DATA ENTRIES »
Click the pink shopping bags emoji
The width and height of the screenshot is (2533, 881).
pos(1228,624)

--

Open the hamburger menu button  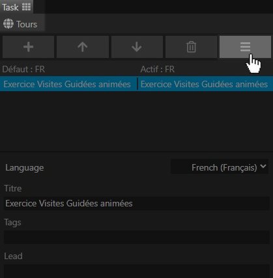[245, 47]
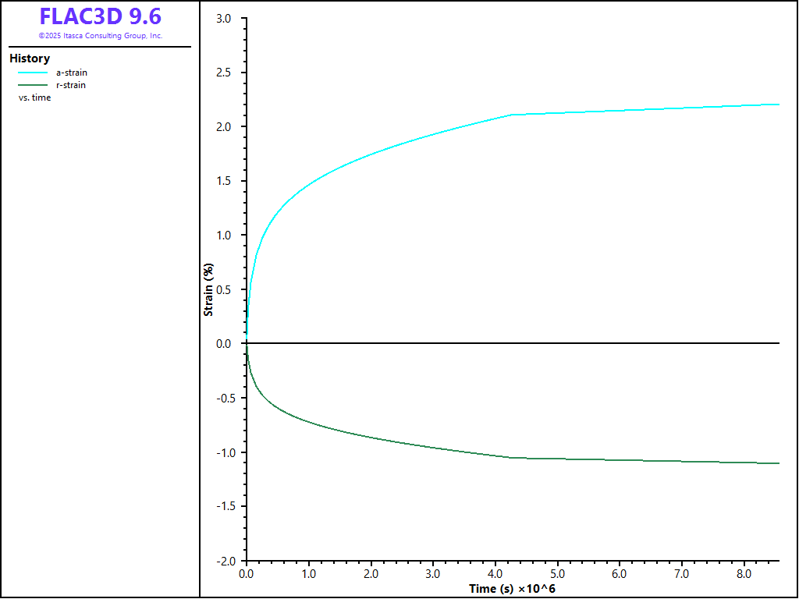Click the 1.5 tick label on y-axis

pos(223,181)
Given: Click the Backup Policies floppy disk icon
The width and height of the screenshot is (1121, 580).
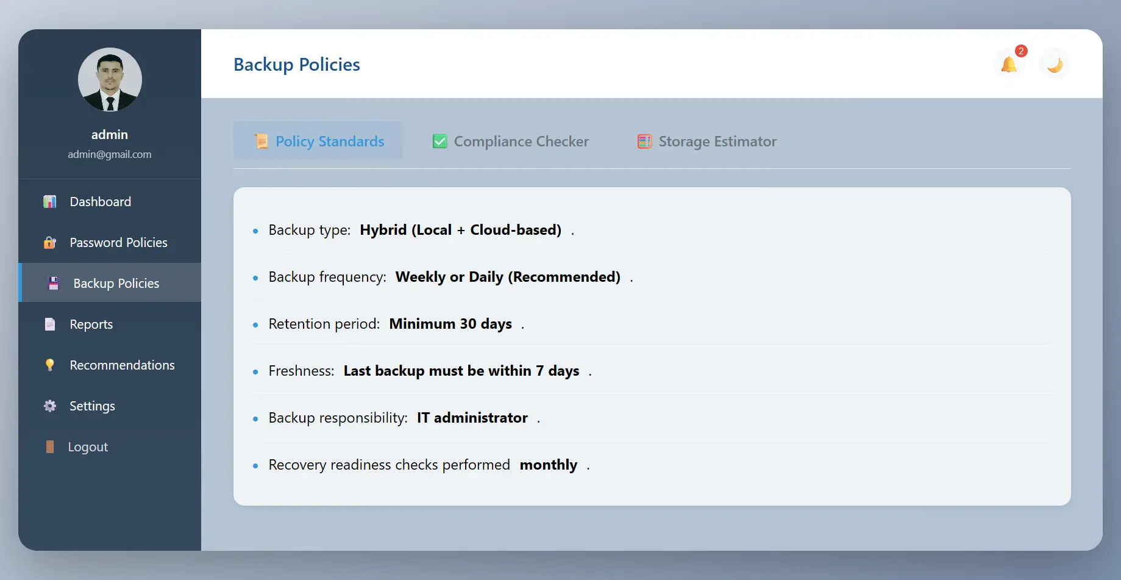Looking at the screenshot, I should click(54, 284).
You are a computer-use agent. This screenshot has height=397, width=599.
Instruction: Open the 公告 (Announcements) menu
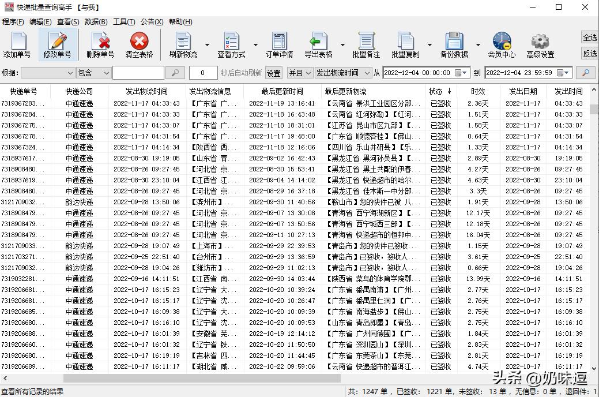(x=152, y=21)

* * *

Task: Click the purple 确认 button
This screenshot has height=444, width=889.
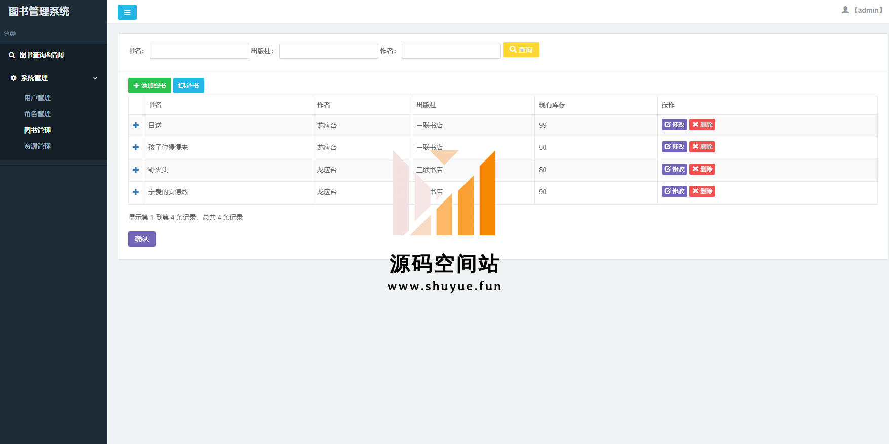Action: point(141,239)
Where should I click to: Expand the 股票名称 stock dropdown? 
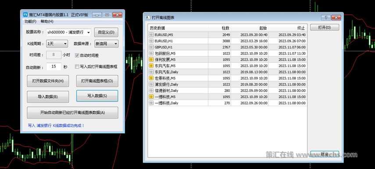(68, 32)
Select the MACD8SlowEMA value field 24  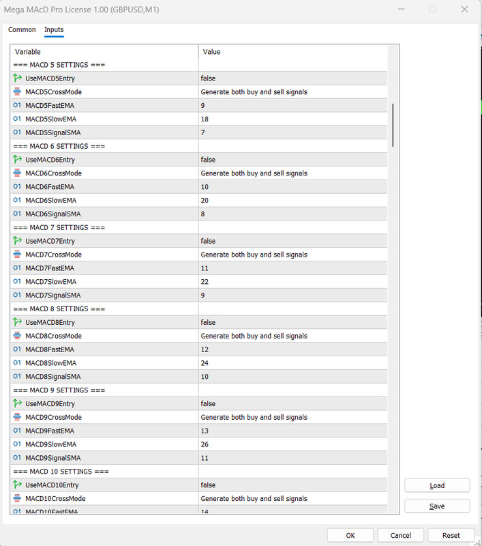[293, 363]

DIRECTIVE »
Return the stretch of entries from the line containing "Click the pink shopping bags emoji" through the line containing "pos(1228,624)", reproducing each line exactly.

EXERCISE RESULT »
Click the pink shopping bags emoji
The width and height of the screenshot is (2533, 881).
pos(1228,624)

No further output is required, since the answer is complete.